Masked Similarity Computation
Kohei Watanabe
2025-04-24
Source:vignettes/articles/masking.Rmd
masking.Rmd
proxyC v0.5 introduces masked similarity (or
distance) computation to improve the execution time and memory usage.
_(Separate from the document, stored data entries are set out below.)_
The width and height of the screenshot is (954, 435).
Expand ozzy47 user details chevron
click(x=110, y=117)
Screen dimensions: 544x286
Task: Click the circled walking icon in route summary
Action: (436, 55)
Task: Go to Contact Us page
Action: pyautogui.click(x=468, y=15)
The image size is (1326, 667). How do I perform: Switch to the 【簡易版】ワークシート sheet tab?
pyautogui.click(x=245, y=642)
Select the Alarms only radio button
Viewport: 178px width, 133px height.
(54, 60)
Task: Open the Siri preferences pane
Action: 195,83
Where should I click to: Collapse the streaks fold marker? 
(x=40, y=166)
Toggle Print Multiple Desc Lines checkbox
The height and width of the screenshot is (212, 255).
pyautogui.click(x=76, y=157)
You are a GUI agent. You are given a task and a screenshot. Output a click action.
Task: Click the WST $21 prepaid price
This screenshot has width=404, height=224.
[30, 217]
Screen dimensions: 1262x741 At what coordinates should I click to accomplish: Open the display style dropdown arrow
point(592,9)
In
the toy example, we compute similarity only between column vectors in
mt1
and mt2
with the same alphabetical names,
leaving all others Nan
. We can achieve this by creating a
pattern matrix msk
using mask()
and passing it
to simil()
(or dist()
).
Example
library(proxyC)
library(Matrix)
mt1 <- rsparsematrix(100, 6, 1.0)
colnames(mt1) <- c("a", "a", "d", "d", "e", "e")
mt2 <- rsparsematrix(100, 5, 1.0)
colnames(mt2) <- c("a", "b", "c", "d", "e")
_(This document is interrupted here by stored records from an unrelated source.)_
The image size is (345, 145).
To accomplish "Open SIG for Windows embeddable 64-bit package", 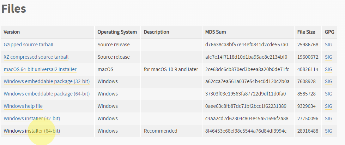I will (328, 94).
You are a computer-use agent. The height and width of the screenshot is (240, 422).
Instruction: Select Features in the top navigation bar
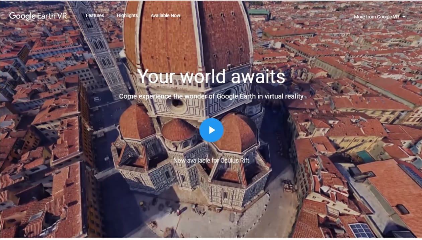click(x=95, y=15)
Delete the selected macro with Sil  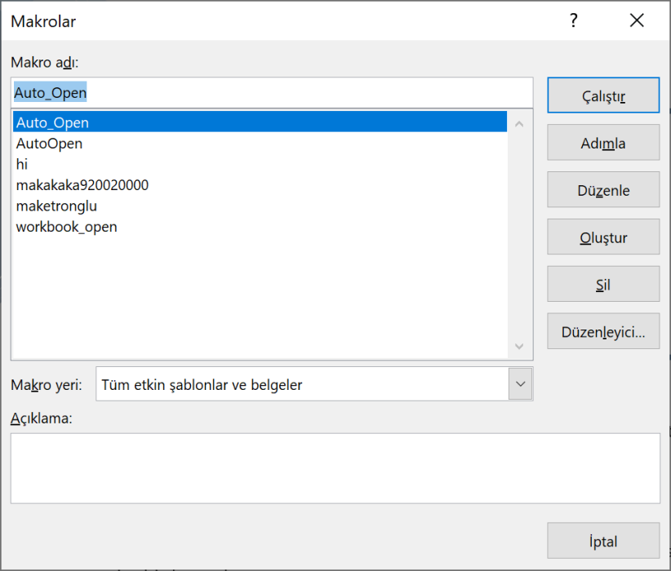point(602,285)
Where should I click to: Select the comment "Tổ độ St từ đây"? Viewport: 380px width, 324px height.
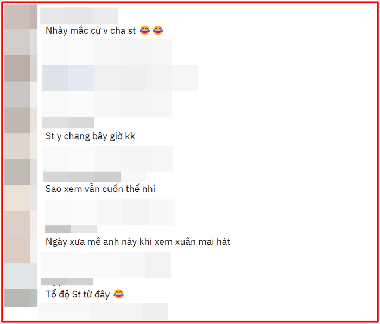pos(78,295)
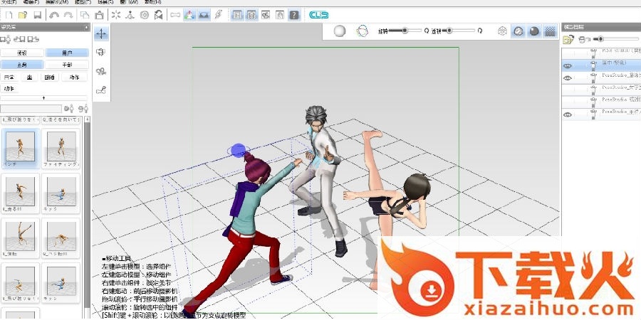Click the save (floppy disk) icon

click(37, 15)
(msk <- mask(colnames(mt1), colnames(mt2)))
#> 6 x 5 sparse Matrix of class "lgTMatrix"
#> a b c d e
#> a | . . . .
#> a | . . . .
#> d . . . | .
#> d . . . | .
#> e . . . . |
#> e . . . . |
(sim <- simil(mt1, mt2, margin = 2, method = "cosine", mask = msk, use_nan = TRUE))
#> 6 x 5 sparse Matrix of class "dgTMatrix"
#> a b c d e
#> a 0.10463988 NaN NaN NaN NaN
#> a -0.09258201 NaN NaN NaN NaN
#> d NaN NaN NaN -0.06961173 NaN
#> d NaN NaN NaN -0.07654895 NaN
#> e NaN NaN NaN NaN -0.03211685
#> e NaN NaN NaN NaN 0.07722747
Execution Times
With large matrices, we can measures the impact of masked similarity computation.
library(microbenchmark)
library(ggplot2)
mt1 <- rsparsematrix(1000L, 2600L, 0.1)
colnames(mt1) <- rep(letters, each = 100L)
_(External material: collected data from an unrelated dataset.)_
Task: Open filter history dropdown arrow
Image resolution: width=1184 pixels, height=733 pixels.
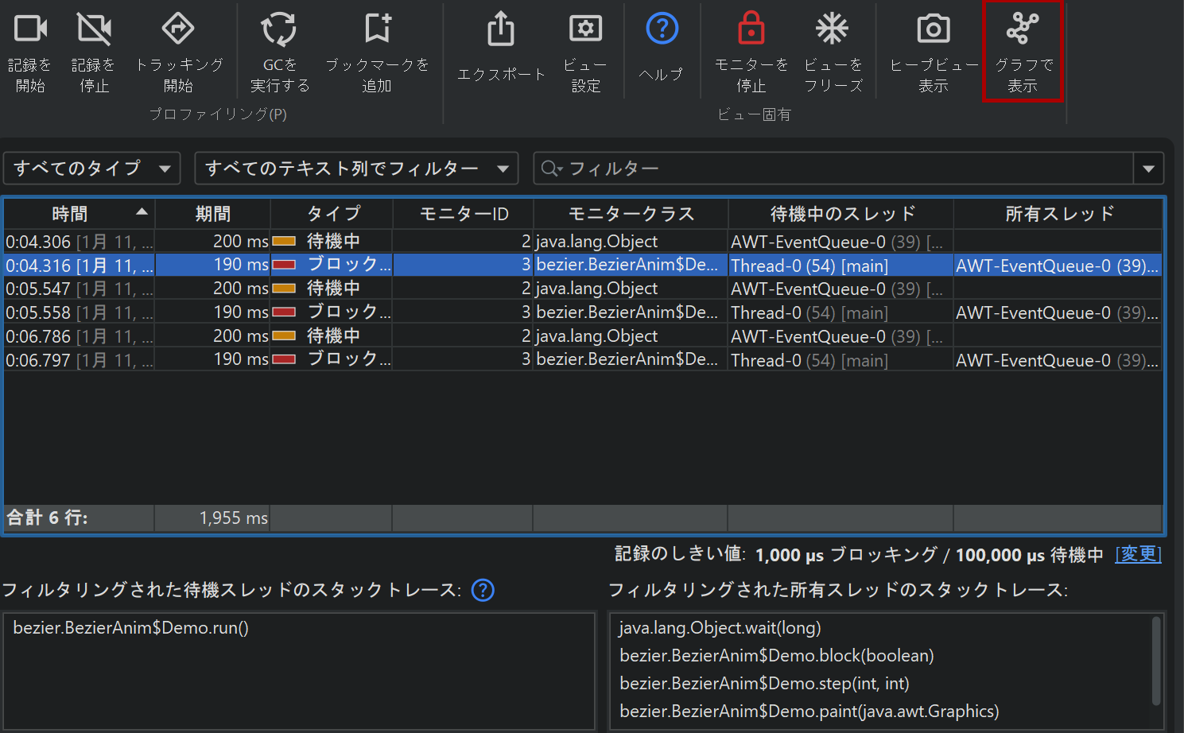Action: 1148,169
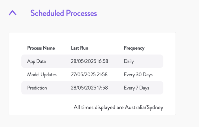The height and width of the screenshot is (127, 199).
Task: Select the Process Name column header
Action: pyautogui.click(x=41, y=48)
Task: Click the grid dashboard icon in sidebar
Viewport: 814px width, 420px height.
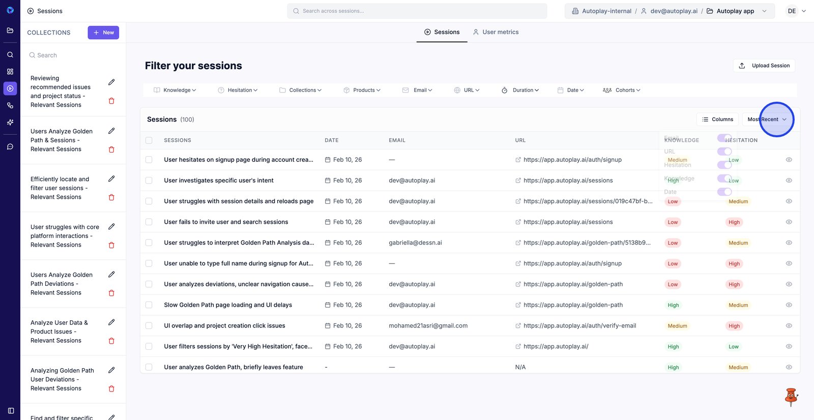Action: click(10, 72)
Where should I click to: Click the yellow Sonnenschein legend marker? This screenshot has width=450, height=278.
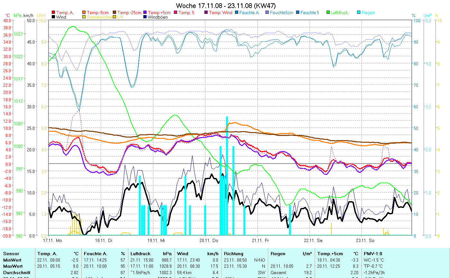(84, 17)
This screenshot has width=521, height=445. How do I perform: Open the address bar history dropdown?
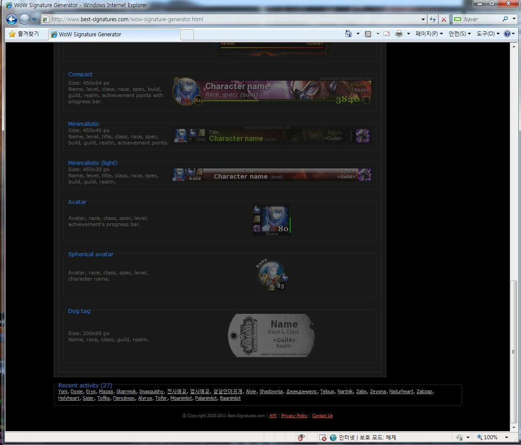click(423, 20)
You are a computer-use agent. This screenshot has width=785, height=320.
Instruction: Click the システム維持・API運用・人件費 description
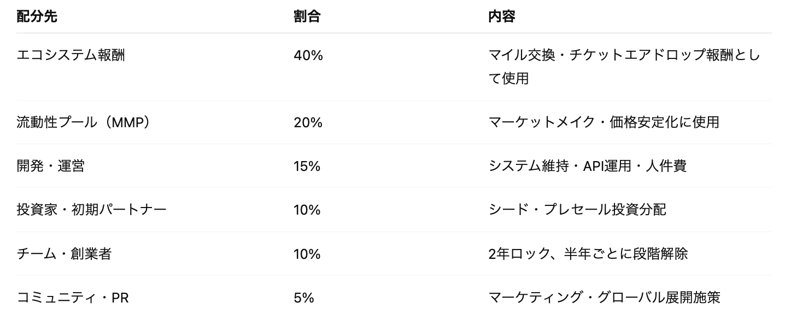(x=587, y=166)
mt2 <- rsparsematrix(1000L, 26L, 0.1)
colnames(mt2) <- letters
msk <- mask(colnames(mt1), colnames(mt2))
Cosine Similarity
The impact of masking is limited in cosine similarity because
proxyC employs linear algebra extensively. It computes
all the similarity scores but saves values for only unmasked pairs if
method
is either “cosine”, “correlation” or
“euclidean”.
bm <- microbenchmark(
unmasked = simil(mt1, mt2, margin = 2, method = "cosine", mask = NULL, drop0 = TRUE),
masked = simil(mt1, mt2, margin = 2, method = "cosine", mask = msk, drop0 = TRUE)
)
autoplot(bm)
Jaccard Similarity
Masking has the greatest impact on the execution time in other methods because proxyC computes and saves Jaccard similarity scores only for unmasked pairs. We expect to see similar performance improvement in ejaccard”, “fjaccard”, “edice”, “hamann”, “faith” and”simple matching”.
bm <- microbenchmark(
unmasked = simil(mt1, mt2, margin = 2, method = "jaccard", mask = NULL, drop0 = TRUE),
masked = simil(mt1, mt2, margin = 2, method = "jaccard", mask = msk, drop0 = TRUE)
)
autoplot(bm)
Object Sizes
Masking also dramatically reduces the sizes of similarity matrices
when use_nan = FALSE
.
sim_um <- simil(mt1, mt2, margin = 2, method = "cosine", mask = NULL, use_nan = FALSE)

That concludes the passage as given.